With everything that is happening around the Trump inauguration and all that it seems to be encompassing, I think one thing that needs to be addressed is our language. The Right Wing has been using language that includes “secret” messages, otherwise known as “dog whistles,” for some time. We know that language is very important in conveying our ideas. We know that language can be perverted to serve particular political endeavors. We know that language is the basis of how we communicate with one another.
Language is important. Which is why I feel the need to bring it up as we move into the Trump era of disinformation and miscommunication. We need to change how we approach what messages Trump and his cronies employ when they speak to us. We need to call out misogyny whether it is overt or covert. We need to call out bigotry whether it is overt or covert. We need to call out lies whether they are overt or covert, whether the “news media” is being called upon to “spin” a “message.”

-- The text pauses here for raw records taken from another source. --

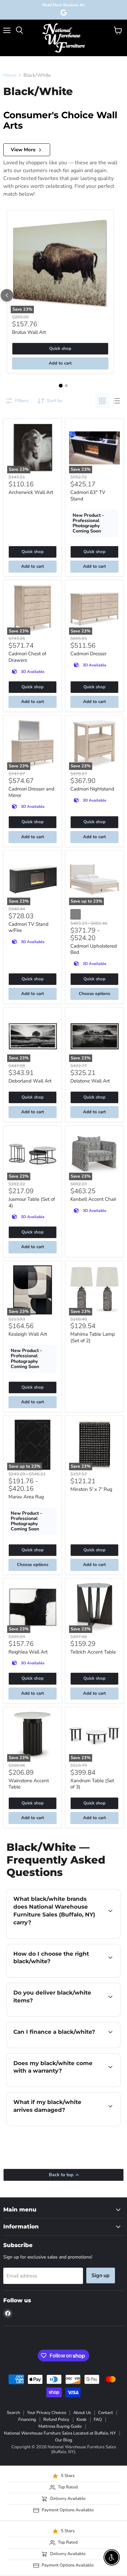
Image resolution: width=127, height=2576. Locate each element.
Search (13, 2413)
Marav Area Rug (26, 1496)
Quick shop (60, 348)
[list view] (116, 401)
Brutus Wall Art (29, 332)
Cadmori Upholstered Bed (93, 949)
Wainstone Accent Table (28, 1783)
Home (9, 75)
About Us (82, 2413)
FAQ (98, 2419)
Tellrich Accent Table (93, 1652)
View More (23, 149)
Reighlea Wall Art (28, 1652)
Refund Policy (56, 2419)
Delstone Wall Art (90, 1081)
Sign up (101, 2275)
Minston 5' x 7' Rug (91, 1489)
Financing (27, 2419)
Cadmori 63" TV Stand (87, 495)
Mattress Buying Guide (60, 2426)
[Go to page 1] (61, 386)
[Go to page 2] (66, 385)
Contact (105, 2413)
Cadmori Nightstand (92, 789)
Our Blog (63, 2440)
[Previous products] (7, 295)
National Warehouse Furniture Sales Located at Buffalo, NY (60, 2433)
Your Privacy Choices (46, 2413)
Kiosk (82, 2419)
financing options (59, 2047)
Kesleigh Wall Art (27, 1334)
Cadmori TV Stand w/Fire (28, 927)
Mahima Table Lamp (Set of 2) (92, 1337)
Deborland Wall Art (29, 1081)
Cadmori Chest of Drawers (27, 656)
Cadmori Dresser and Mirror (31, 792)
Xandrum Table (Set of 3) (92, 1783)
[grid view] (102, 401)
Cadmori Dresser (88, 653)
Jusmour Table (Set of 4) (31, 1202)
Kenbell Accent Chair (93, 1199)
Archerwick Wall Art (30, 492)
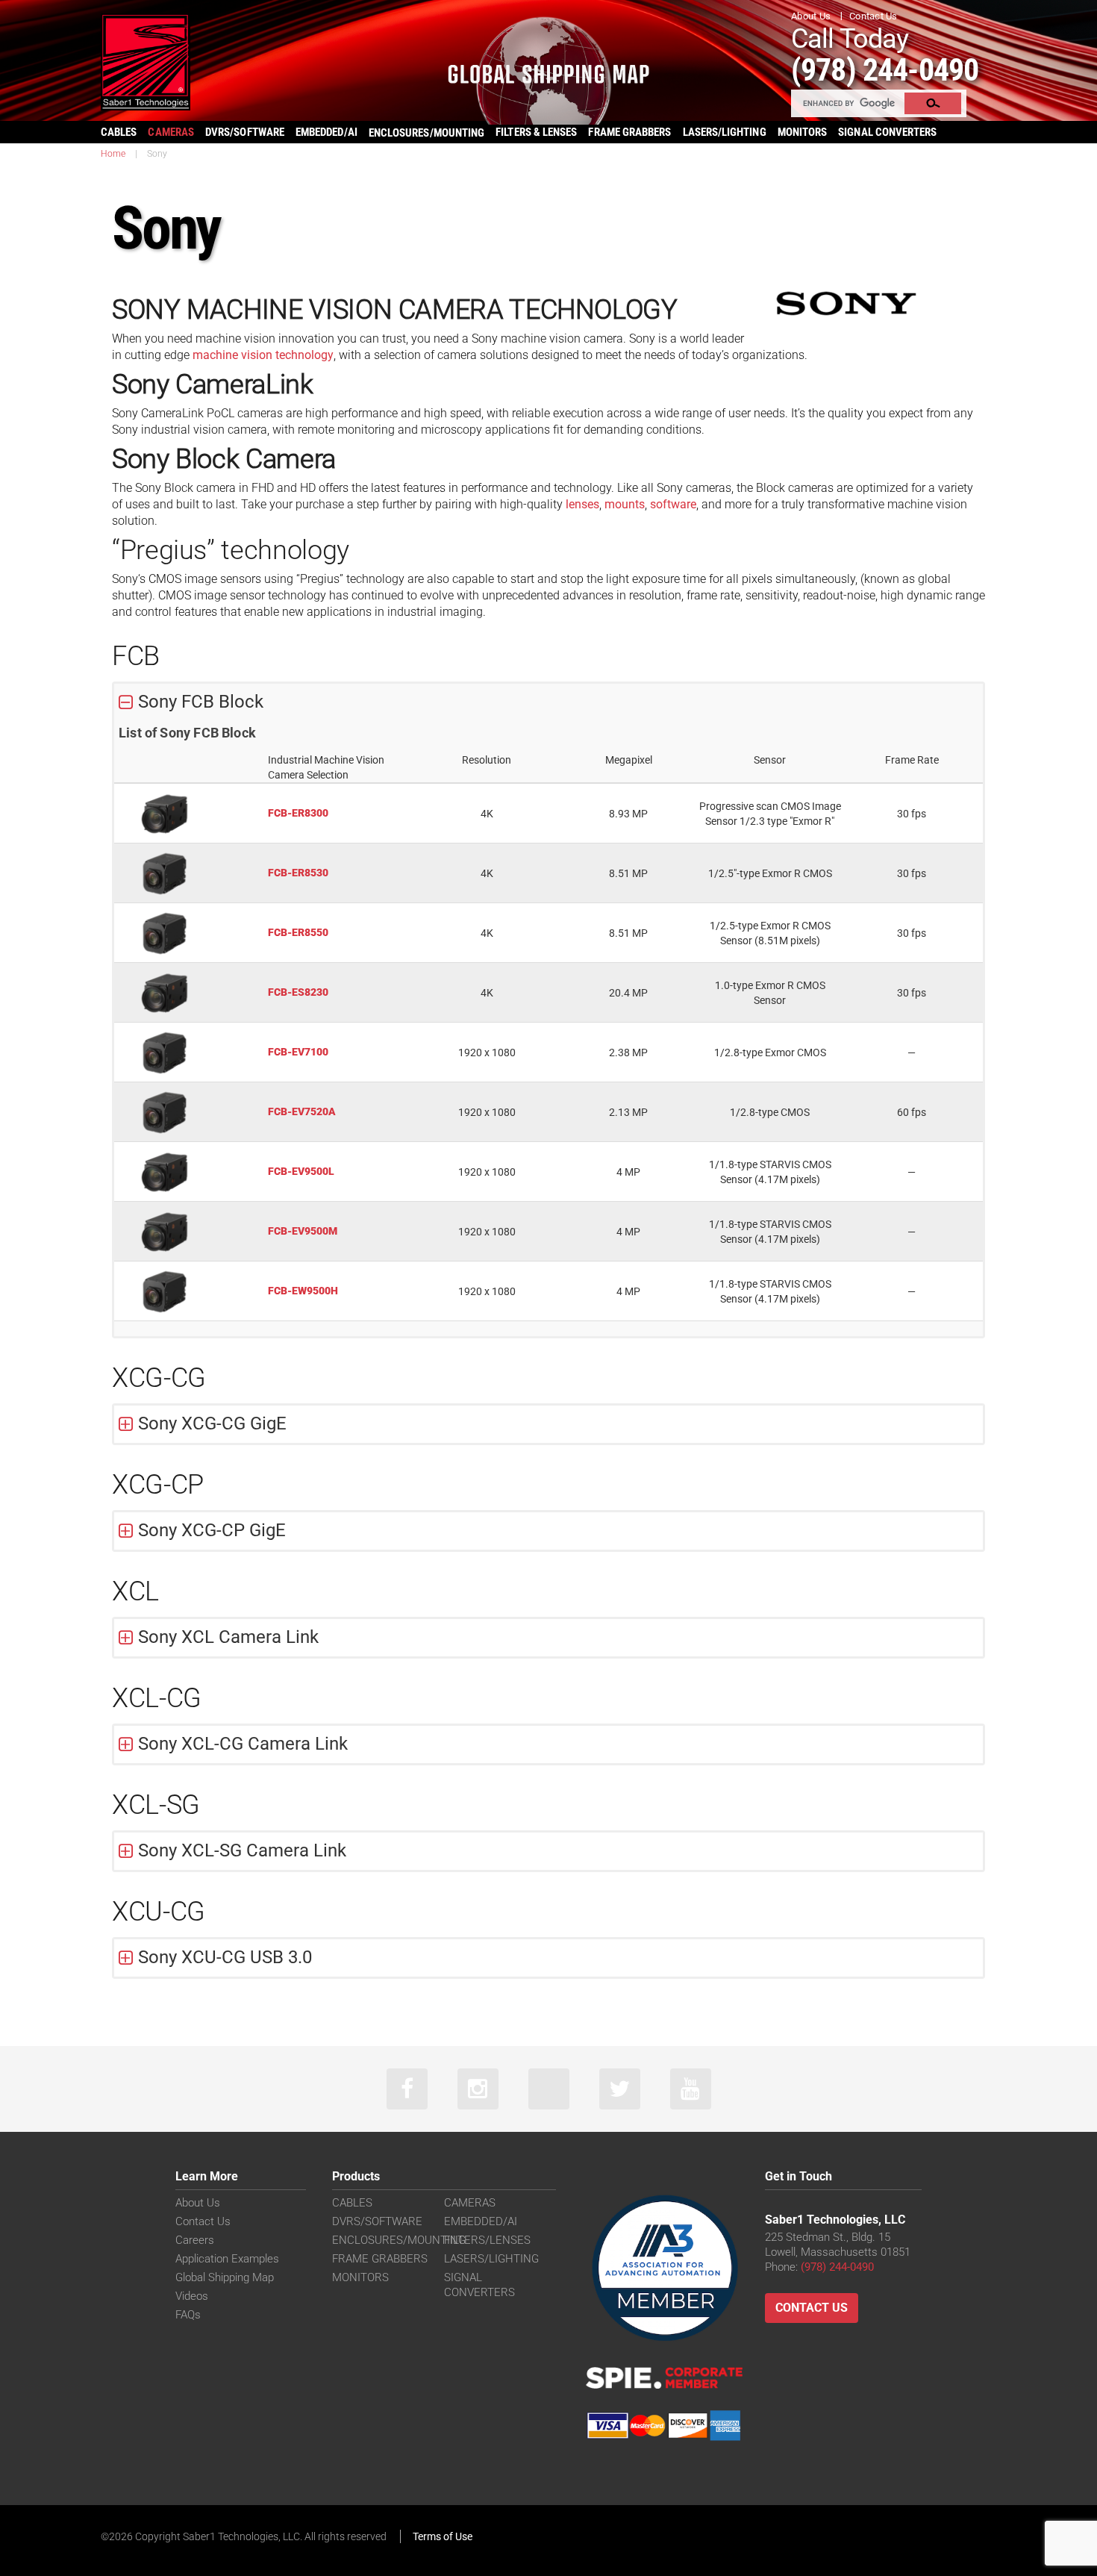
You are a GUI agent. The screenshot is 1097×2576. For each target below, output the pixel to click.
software (671, 504)
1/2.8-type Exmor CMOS (770, 1052)
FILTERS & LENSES (536, 132)
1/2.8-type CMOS (770, 1112)
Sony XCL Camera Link (228, 1637)
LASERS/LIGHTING (724, 132)
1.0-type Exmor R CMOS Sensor (770, 992)
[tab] (548, 702)
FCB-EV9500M (302, 1231)
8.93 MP (628, 814)
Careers (194, 2240)
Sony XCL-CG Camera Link (243, 1743)
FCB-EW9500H (303, 1291)
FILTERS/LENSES (487, 2240)
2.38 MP (628, 1052)
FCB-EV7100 (298, 1052)
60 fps (911, 1112)
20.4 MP (628, 993)
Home (113, 154)
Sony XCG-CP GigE (212, 1530)
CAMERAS (171, 132)
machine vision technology (262, 355)
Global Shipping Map (224, 2277)
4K (487, 814)
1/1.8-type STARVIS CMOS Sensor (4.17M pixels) (770, 1171)
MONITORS (803, 132)
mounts (623, 504)
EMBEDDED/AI (326, 132)
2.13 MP (628, 1112)
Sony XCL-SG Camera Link (242, 1850)
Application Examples (227, 2258)
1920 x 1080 (487, 1052)
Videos (191, 2296)
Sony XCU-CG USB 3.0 (225, 1957)
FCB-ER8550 (298, 932)
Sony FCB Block (200, 701)
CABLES (119, 132)
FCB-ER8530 (298, 873)
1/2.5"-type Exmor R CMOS (770, 873)
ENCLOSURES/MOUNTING (399, 2240)
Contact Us (873, 16)
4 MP (628, 1172)
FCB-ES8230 (298, 992)
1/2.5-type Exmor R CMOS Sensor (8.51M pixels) (770, 933)
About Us (811, 16)
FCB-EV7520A (302, 1111)
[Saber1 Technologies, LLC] (145, 61)
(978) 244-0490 (884, 70)
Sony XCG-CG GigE (212, 1423)
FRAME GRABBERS (629, 132)
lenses (581, 504)
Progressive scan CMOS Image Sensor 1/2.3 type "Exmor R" (770, 813)
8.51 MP (628, 873)
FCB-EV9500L (301, 1171)
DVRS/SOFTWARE (244, 132)
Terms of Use (442, 2536)
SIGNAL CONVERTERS (887, 132)
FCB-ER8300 (298, 813)
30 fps (911, 814)
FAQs (188, 2314)
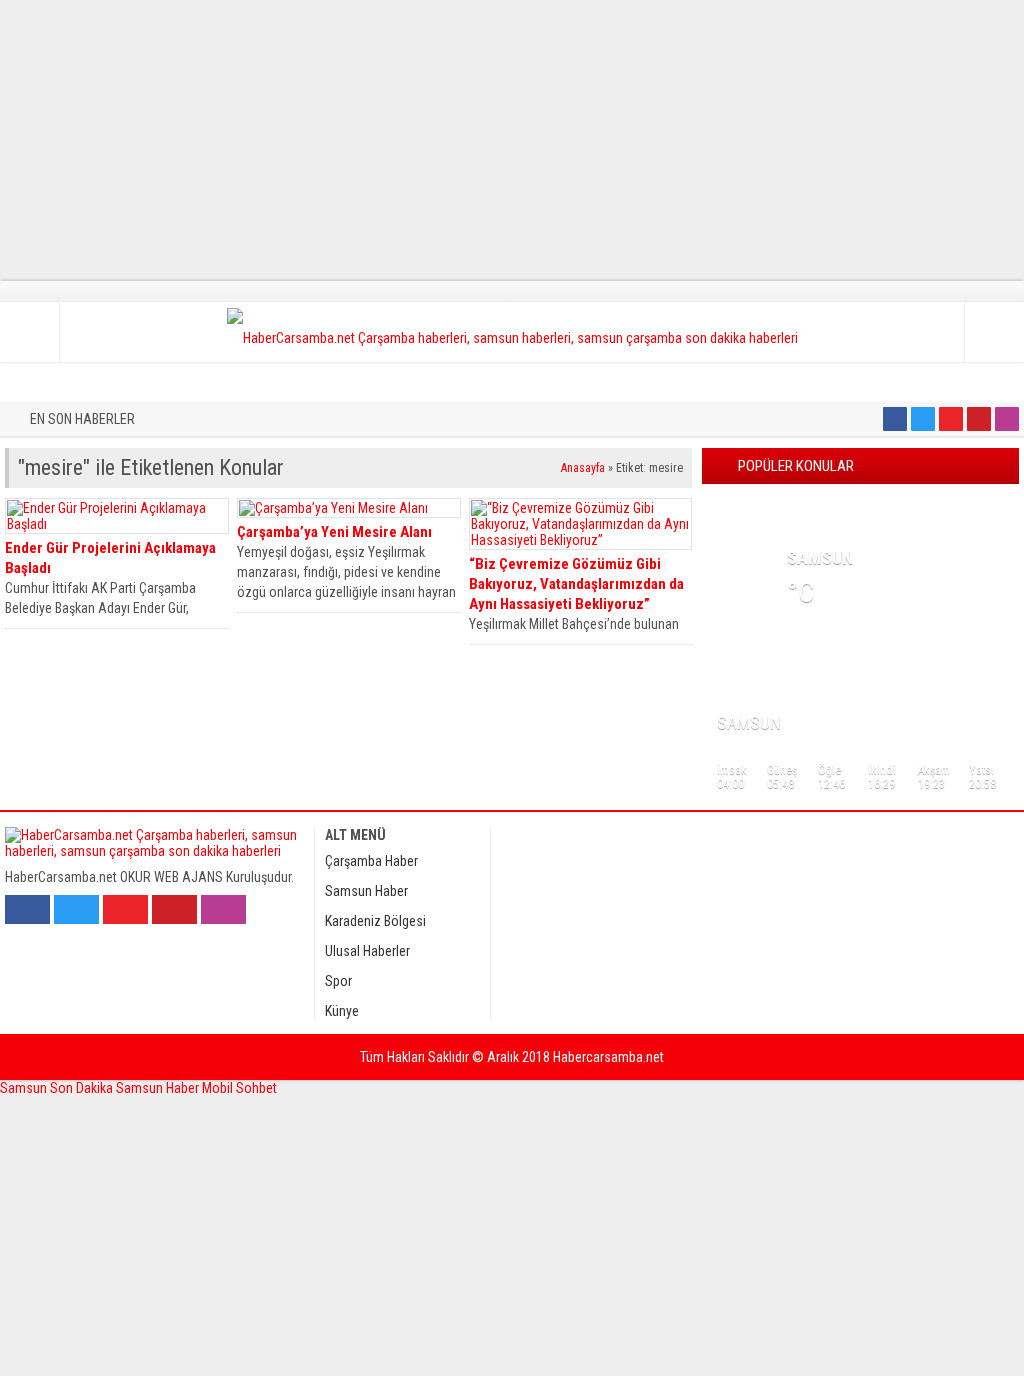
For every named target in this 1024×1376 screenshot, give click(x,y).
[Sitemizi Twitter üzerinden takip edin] (923, 419)
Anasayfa (583, 468)
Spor (338, 981)
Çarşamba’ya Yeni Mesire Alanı (334, 532)
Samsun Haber (366, 891)
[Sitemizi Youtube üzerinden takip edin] (951, 419)
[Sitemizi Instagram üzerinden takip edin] (1007, 419)
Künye (342, 1011)
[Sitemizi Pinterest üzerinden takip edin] (979, 419)
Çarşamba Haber (371, 861)
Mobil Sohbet (239, 1088)
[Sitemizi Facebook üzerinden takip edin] (895, 419)
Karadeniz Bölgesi (375, 921)
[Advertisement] (512, 140)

Most importantly, we need to shift how we, ourselves, use language. I’ve read many posts here at DKos where gender is used to draw a line between the “powerful” and the “impotent.” I think we all read or heard about Trump getting upset that he was Time’s “Person of the Year,” rather than “Man of the Year.” It is important for us to remember that not everyone delineates gender the same way. “Person of the Year” is an appropriate title for Time’s piece because it is inclusive of every person, not just those who happen to be male or identify as male or otherwise are viewed “male” in the traditional sense of the word.
A person could refer to anyone, male or female, because who really cares if a powerful speaker is male or female? Who really cares if an inspirational person is male or female? The question we should ask ourselves is why is gender so important for how we view someone?
We are moving into a reinvented time of “Making (Privileged, White, Male) America Great Again.” The language with which we use to define this new era also needs to reflect that not every one of us agrees that a movement backwards is a good thing. So, why does gender play such a big role in our language now?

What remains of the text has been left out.